CATHAL COYLE recalls the rise of the Northern Ireland Civil Rights Association and the role it played in the subsequent campaign for equality and civil liberites in Northern Ireland

 

FIFTY years ago this month, one of the most important episodes of the entire Civil Rights campaign in the north during the late 1960s took place. 1968 was ‘the year of protest’ against discrimination and oppression in many parts of the world: in South Africa, in the United States, and also in Paris and Prague.

Following on from events at the small village of Caledon, County Tyrone, in June 1968, more than two thousand people marched from Coalisland to Dungannon (also in County Tyrone) in a protest for Civil Rights for all citizens on Saturday, August 24th, 1968.

The reason Dungannon was chosen as the location of the first Civil Rights march was because it was the headquarters of Dungannon District Council. The march was a protest at Dungannon District Council’s decision to allocate one of its new 15 council houses in a Caledon housing estate to a nineteen-year-old Protestant woman rather than to a large Catholic family.

In the aftermath of that episode, local people decided to protest against this injustice. Over a period of several months in 1968, a local family and supporters occupied a house in the estate. When they were evicted the case was raised in Stormont and began to make headlines beyond Tyrone.

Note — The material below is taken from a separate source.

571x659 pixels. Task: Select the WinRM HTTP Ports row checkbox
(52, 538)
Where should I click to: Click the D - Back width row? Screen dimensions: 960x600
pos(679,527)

Among the groups who organised the march were the Campaign for Social Justice and the Northern Ireland Civil Rights Association (NICRA). The latter was set up in February 1967 and was seen as a decisive step in the campaign for equality.
The aims of this association included: defining the basic rights of all citizens; protecting the rights of the individual; highlighting all possible abuses of power; demanding guarantees for freedom of speech; and informing the public of their lawful rights.